Highlights of Managing Partner Panel – Part Two

Avatar photoMarc Rosenberg, CPA / Feb 20, 2024

Recently, the Virtual Roundtable Group (VRT), a managing partner group founded by Art Kuesel and Marc Rosenberg, convened an in-person meeting in Austin, TX, to exchange ideas about CPA firm best practices. Kristen Rampe of Rosenberg Associates expertly led the group discussions. The firms ranged in size from $10M to $30M and were located from coast to coast. Many great ideas were put on the table – and this blog summarizes the best.light bulb

This is part two of the recap. Read part one now.

In this post, we continue our list of key takeaways from the VRT meeting of managing partners.

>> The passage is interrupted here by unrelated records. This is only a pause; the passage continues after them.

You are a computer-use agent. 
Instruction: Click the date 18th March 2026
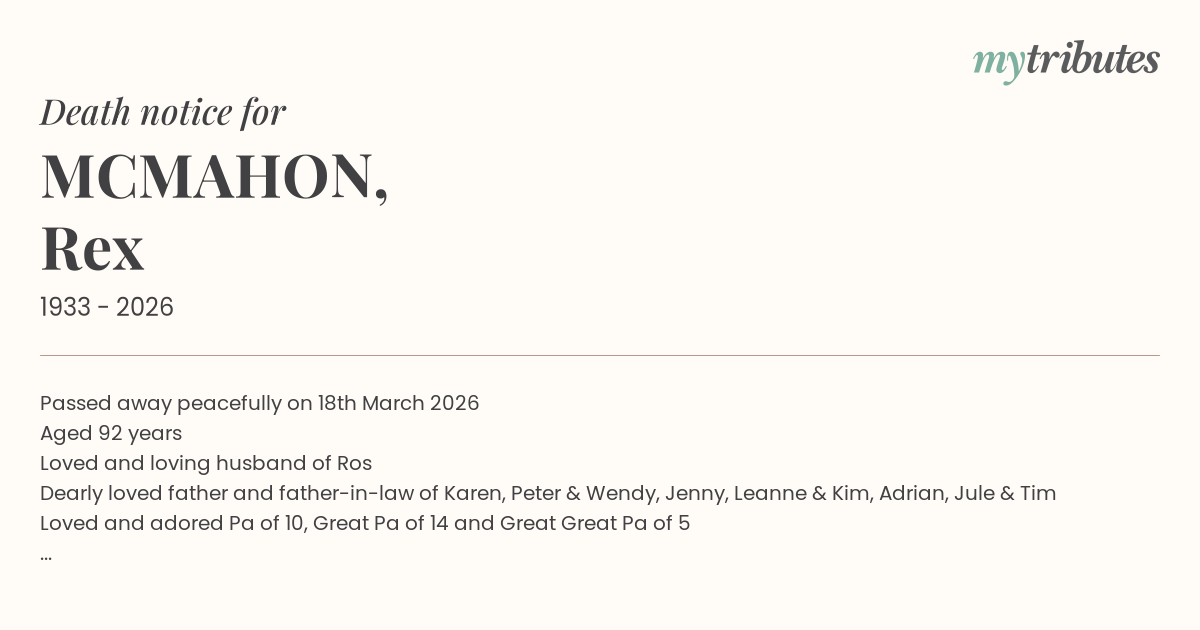click(x=398, y=403)
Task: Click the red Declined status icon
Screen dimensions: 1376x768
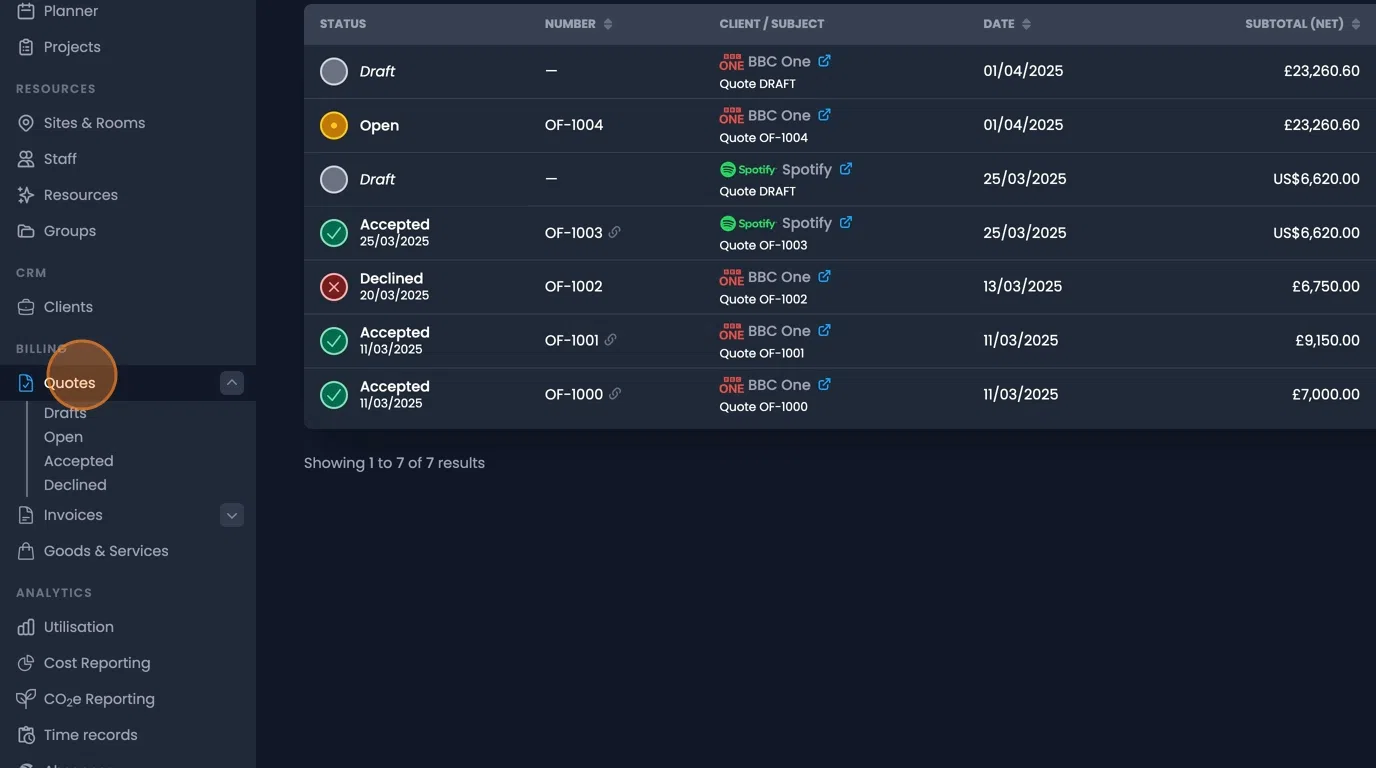Action: click(333, 287)
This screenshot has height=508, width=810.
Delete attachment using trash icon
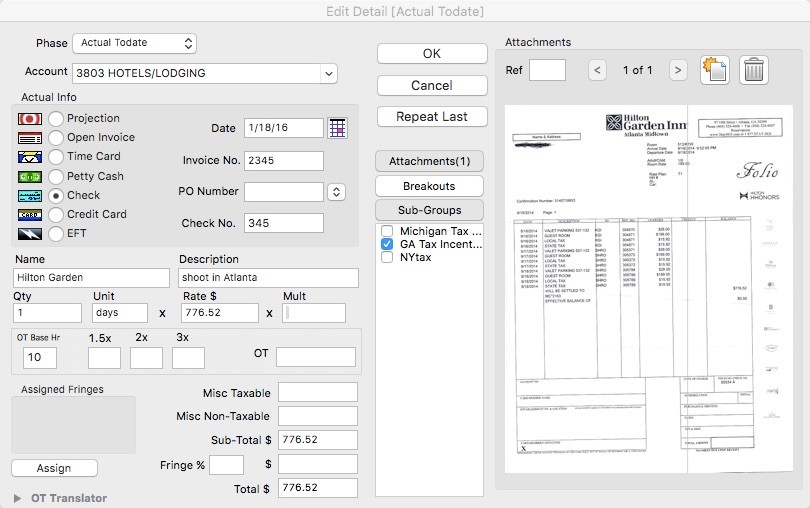[753, 70]
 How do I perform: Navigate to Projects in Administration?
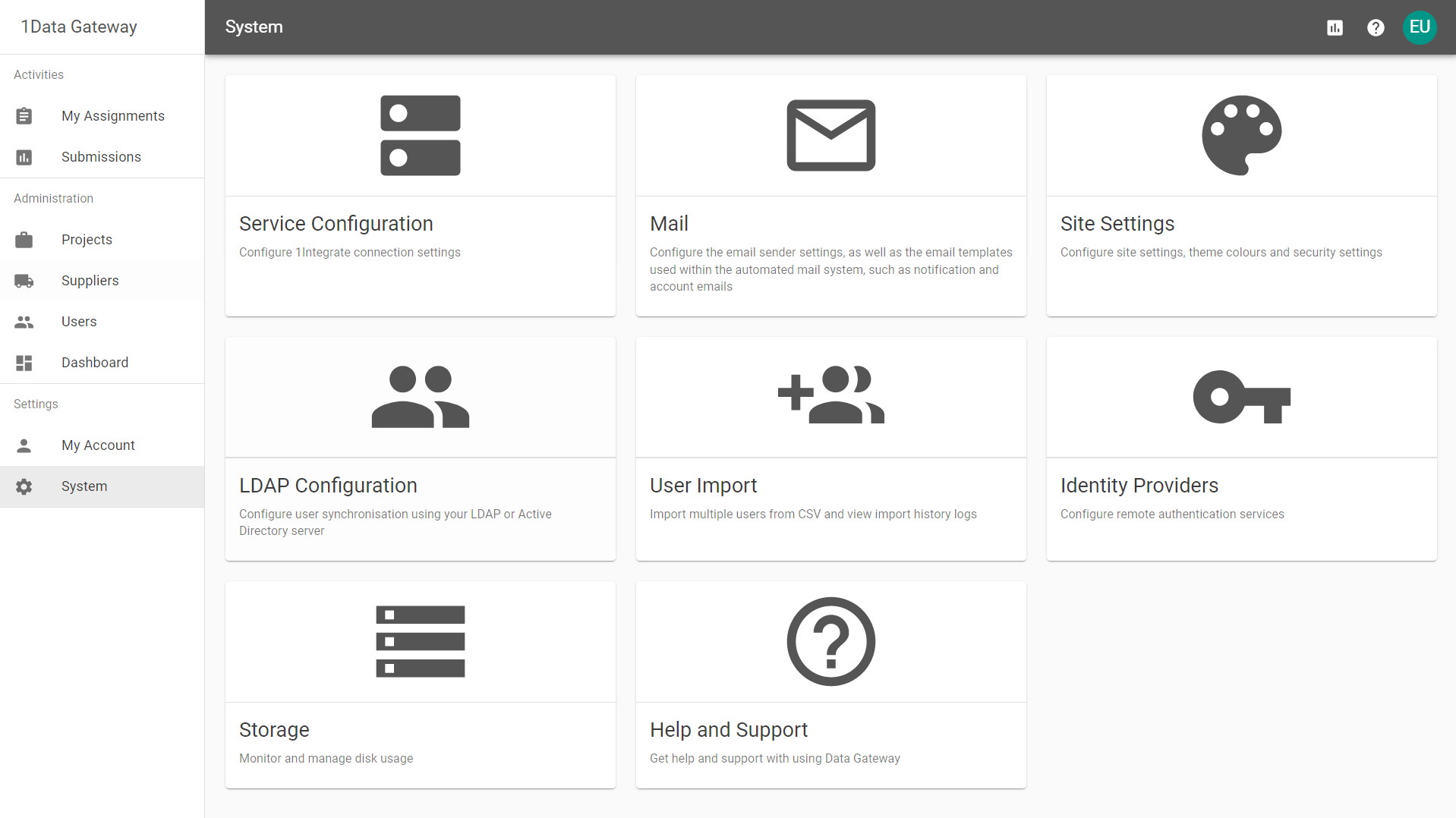click(x=87, y=240)
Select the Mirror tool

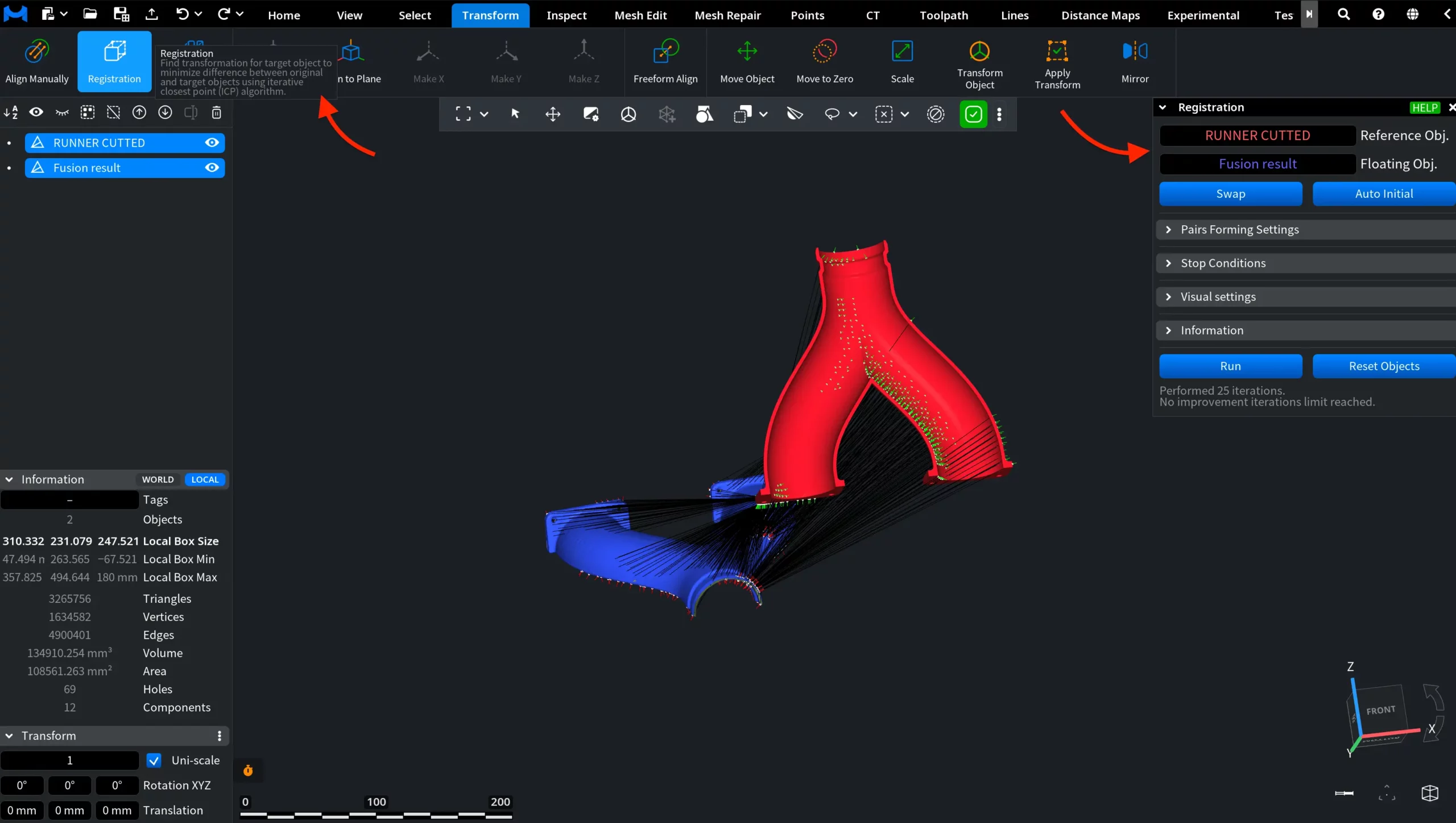1135,61
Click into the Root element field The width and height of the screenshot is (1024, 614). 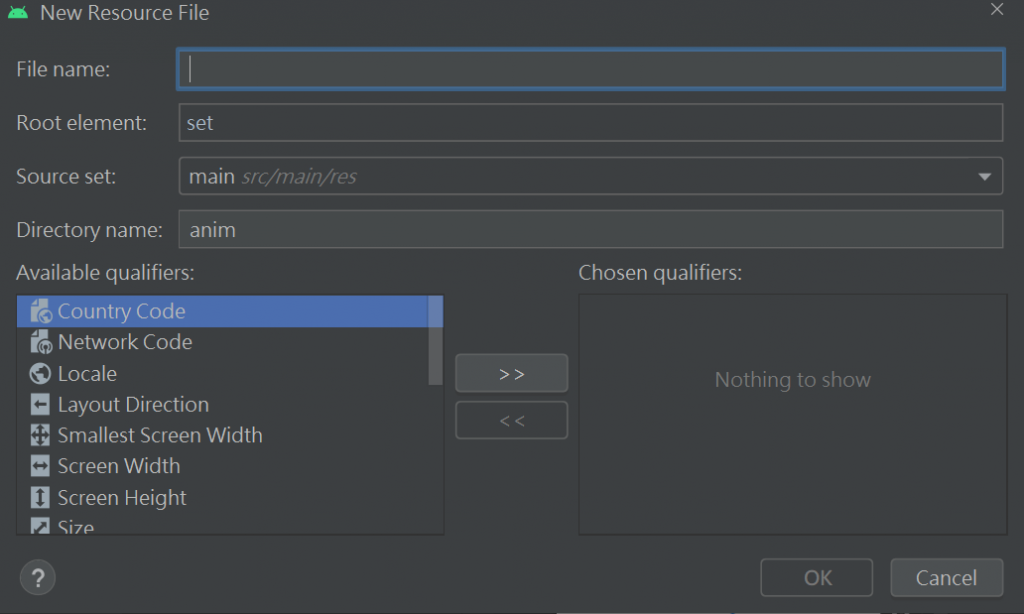point(590,123)
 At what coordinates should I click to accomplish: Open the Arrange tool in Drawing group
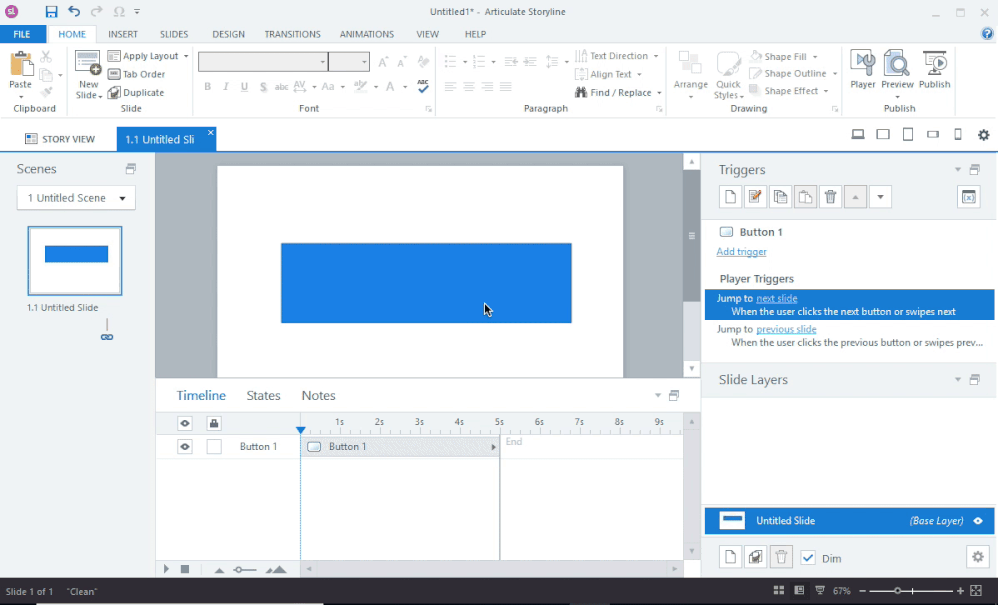pyautogui.click(x=690, y=72)
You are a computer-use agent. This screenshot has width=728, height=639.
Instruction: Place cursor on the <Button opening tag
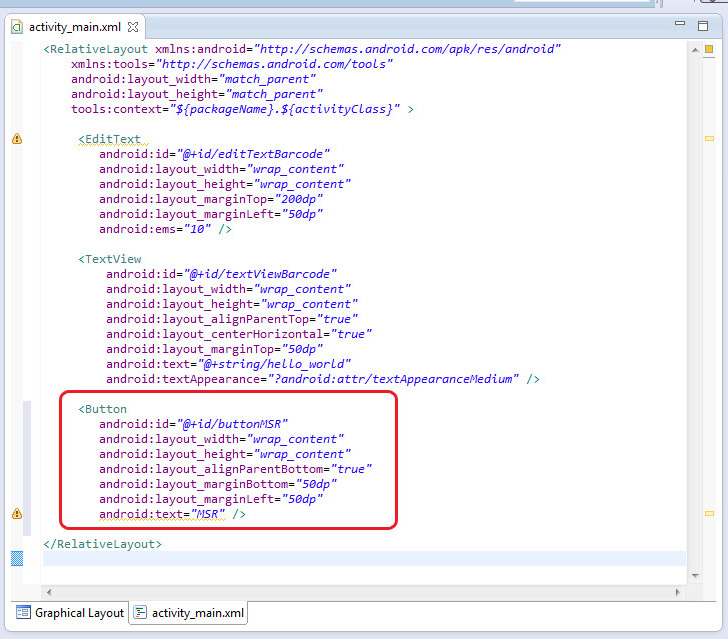point(105,409)
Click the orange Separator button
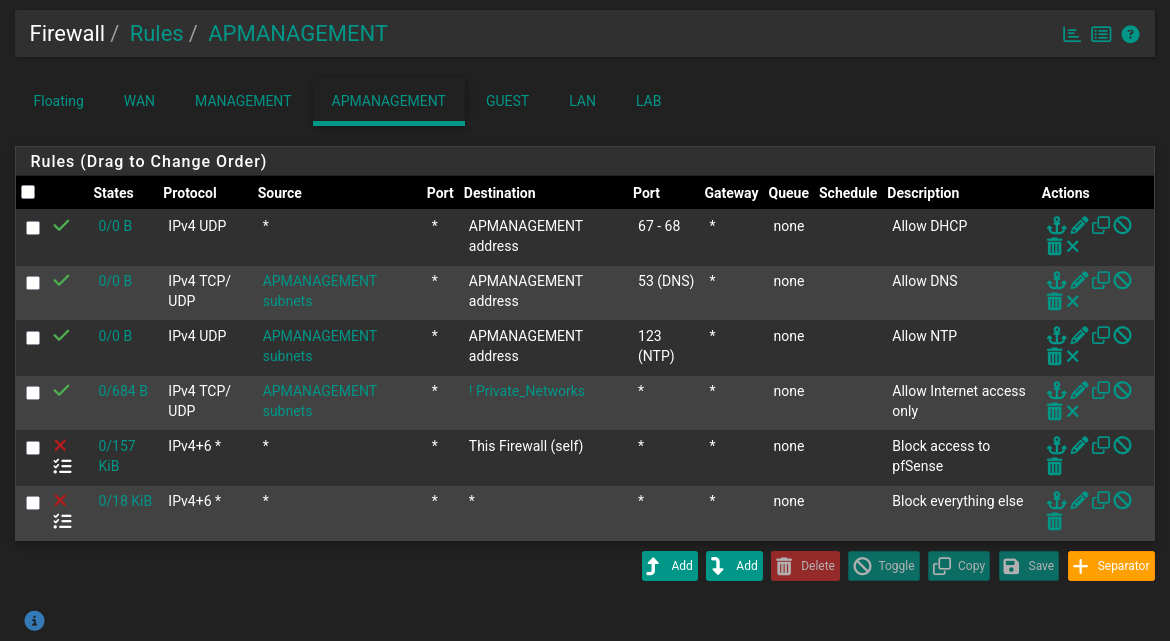 [x=1111, y=566]
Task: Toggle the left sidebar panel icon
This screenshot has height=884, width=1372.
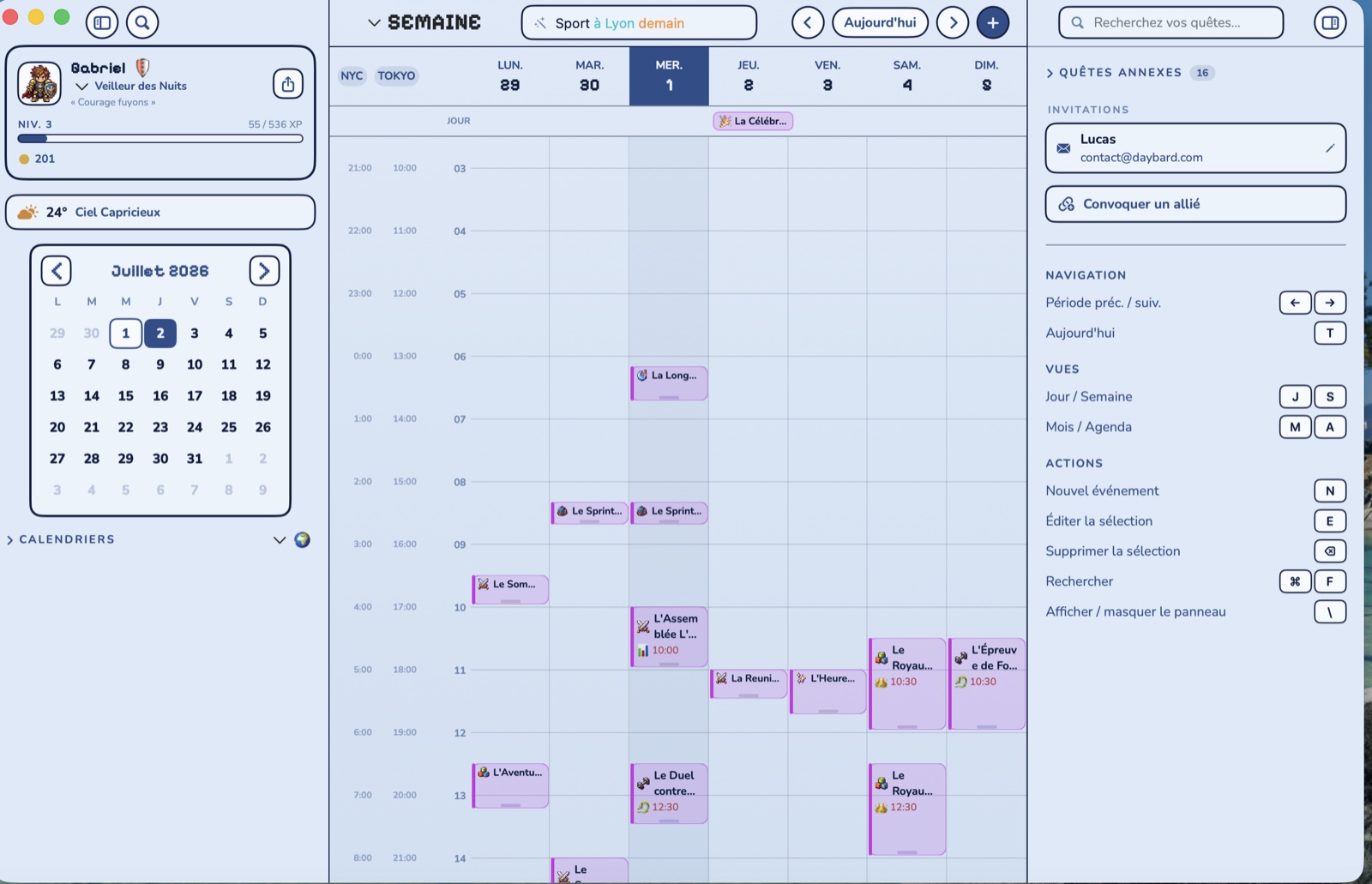Action: coord(102,22)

Partner evaluations. In case you need reminding, one of the main purposes of a performance appraisal is to improve performance, both by recognizing accomplishments and counseling the person on potential improvements.

At many firms, staff work their way up to partner, receiving regular performance appraisals. But when someone becomes partner, partners stop having performance evaluations. Are they immune from improving? We’ve all heard this. Makes no sense. Partners need regular performance feedback just as much as the staff.

One type of partner evaluation is self-evaluation. The group came up with a few suggestions for this evaluation:

  • List by name the staff who have advanced under your tutelage.
  • What have you done to replace yourself?
  • What did you do to build a team under you? Be specific.
  • What has been your personal mentoring process this year? Be specific.
  • What would you like to do at the firm that you don’t have time for?
  • Do your production metrics (finding, minding, grinding, etc.) tell the whole story of how you have contributed to the firm? If not, why? Be specific.

Partner compensation. Many firms have multiple tiers of income such as base, bonus, etc. The base is far and away the largest tier at most firms. But who established the rule that says the comp system should provide for equal bases? This makes little sense if your firm is truly committed to a performance-based partner comp system.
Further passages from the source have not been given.